Filed under: General — Patterico @ 1:02 pm

THE POWER OF THE JUMP: The power of the jump rears its ugly head again today in our local Dog Trainer. As I have discussed recently, the Times has had a steady drumbeat over the past few days about how the California budget crisis is the Republicans’ fault. That drumbeat continues today, with a little help from the power of the jump.

The headline of today’s article is Brulte’s Hard Line Sharpens Budget Divide, and the subhead reads: “GOP leader strengthens his party’s hand with a vow to punish colleagues who back a tax hike.” Brulte, the head of the GOP in the state Senate, did indeed announce that he would oppose the re-elections of Republicans who voted for tax increases. But he did so several days ago.
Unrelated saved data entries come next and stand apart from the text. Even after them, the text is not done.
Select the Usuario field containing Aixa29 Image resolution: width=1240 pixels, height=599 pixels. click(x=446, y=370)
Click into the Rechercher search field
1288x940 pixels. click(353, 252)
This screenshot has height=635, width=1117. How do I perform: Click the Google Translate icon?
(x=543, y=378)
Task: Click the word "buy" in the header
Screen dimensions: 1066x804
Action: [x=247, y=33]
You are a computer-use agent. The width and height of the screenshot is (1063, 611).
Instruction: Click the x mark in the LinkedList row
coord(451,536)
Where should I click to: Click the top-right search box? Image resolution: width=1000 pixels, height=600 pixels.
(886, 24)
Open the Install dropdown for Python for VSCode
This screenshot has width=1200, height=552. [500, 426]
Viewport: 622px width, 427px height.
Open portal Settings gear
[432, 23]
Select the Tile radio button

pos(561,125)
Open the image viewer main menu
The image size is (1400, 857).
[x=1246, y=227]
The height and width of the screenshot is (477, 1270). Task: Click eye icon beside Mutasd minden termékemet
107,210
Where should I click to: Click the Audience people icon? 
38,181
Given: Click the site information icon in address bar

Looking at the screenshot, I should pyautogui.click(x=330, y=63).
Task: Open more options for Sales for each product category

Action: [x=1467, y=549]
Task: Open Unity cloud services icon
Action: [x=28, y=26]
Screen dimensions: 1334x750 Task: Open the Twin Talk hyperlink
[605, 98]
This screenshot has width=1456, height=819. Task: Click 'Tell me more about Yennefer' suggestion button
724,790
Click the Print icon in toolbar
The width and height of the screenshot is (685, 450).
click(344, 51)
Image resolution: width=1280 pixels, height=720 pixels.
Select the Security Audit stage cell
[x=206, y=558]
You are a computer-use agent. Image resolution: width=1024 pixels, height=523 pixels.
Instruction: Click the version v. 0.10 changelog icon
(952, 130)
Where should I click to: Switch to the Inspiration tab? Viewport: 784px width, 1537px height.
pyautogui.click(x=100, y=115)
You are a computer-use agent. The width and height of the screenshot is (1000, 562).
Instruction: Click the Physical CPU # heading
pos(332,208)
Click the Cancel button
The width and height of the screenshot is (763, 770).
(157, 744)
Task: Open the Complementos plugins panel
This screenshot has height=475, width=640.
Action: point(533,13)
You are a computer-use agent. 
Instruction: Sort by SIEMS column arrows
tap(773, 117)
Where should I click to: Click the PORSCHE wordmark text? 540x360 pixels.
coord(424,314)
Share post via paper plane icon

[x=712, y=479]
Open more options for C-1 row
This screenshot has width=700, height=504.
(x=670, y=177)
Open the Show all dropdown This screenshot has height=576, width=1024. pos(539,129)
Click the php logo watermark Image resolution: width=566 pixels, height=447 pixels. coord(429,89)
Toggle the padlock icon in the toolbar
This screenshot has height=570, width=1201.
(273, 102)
It is hardly news today that he did this — except that the Times wishes to keep this issue on the front pages every single morning.

Moreover, Brulte’s position does not seem to me to be that remarkable. Brulte stated his position in a letter to the Times last week: “I find it interesting that The Times . . . takes offense that I use my position to do what it and other newspapers across the state do on a regular basis: endorse or oppose candidates for public office based upon their positions and views — in my case, tax increases.”

Today’s article is interesting for several reasons. First, as I said, the story is not news, but it is on the front page. Second, the article acknowledges the obvious truth that Brulte’s position “represents one half of the budget standoff in Sacramento . . . On the other side of the debate, Democrats continue to resist any efforts to cut more deeply into social programs, preferring tax hikes to further spending cuts.” But — this acknowledgement, like virtually every other mention of the Democrats’ intransigence this past week, comes after the “jump” — meaning it is on the back pages that hardly anyone ever reads. (I have discussed the issue of the “jump” on these pages many times, including here, here, and here.) Today, in order to hide the quote about the Democrats’ obstinacy on the back pages, the paper has to place the jump absurdly high in the story: after the seventh word in the fifth short paragraph of the story.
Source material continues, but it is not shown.